• **Stored data**
━━━━━━

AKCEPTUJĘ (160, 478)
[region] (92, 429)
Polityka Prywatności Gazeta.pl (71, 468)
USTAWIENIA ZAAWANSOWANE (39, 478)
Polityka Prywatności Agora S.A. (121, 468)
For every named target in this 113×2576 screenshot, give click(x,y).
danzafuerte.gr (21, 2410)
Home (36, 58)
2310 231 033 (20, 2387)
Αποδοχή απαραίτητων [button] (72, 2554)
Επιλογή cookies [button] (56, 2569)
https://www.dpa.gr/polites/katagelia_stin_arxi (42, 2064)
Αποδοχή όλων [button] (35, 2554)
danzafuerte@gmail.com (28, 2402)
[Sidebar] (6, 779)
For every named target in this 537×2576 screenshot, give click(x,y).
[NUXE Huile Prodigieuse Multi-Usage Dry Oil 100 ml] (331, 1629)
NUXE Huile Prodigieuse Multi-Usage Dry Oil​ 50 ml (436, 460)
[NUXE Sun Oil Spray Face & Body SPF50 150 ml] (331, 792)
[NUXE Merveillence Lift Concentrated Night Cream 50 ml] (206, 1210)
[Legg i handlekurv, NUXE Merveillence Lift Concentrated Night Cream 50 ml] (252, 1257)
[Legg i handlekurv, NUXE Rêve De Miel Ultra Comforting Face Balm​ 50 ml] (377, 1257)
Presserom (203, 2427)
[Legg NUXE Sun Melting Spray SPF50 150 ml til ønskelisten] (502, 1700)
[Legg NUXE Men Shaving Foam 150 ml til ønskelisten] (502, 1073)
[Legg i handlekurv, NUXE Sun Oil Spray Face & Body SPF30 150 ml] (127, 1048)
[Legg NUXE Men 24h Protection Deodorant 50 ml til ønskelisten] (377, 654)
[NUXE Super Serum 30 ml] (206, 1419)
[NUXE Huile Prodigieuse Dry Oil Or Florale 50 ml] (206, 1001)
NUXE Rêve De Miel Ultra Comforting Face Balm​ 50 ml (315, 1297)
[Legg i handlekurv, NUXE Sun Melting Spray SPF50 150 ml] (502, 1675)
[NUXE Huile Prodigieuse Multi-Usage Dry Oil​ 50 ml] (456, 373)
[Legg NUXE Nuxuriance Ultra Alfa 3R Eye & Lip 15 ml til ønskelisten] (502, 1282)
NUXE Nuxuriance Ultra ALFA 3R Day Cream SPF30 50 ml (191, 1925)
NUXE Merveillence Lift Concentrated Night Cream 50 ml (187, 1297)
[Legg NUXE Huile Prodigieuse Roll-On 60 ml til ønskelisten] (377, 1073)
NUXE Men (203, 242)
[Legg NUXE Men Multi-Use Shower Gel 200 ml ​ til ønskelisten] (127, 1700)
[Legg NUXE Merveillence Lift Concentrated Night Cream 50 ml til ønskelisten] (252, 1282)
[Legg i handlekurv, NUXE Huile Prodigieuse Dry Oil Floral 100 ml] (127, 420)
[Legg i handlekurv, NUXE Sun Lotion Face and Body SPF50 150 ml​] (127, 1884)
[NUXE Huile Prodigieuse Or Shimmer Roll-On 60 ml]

━━━━━━

• **EXERCISE AIM**
Which lines of the records above contain the word "Multi"? Copy each of them.

• **TASK RESULT**
[NUXE Huile Prodigieuse Multi-Usage Dry Oil 100 ml] (331, 1629)
NUXE Huile Prodigieuse Multi-Usage Dry Oil​ 50 ml (436, 460)
[NUXE Huile Prodigieuse Multi-Usage Dry Oil​ 50 ml] (456, 373)
[Legg NUXE Men Multi-Use Shower Gel 200 ml ​ til ønskelisten] (127, 1700)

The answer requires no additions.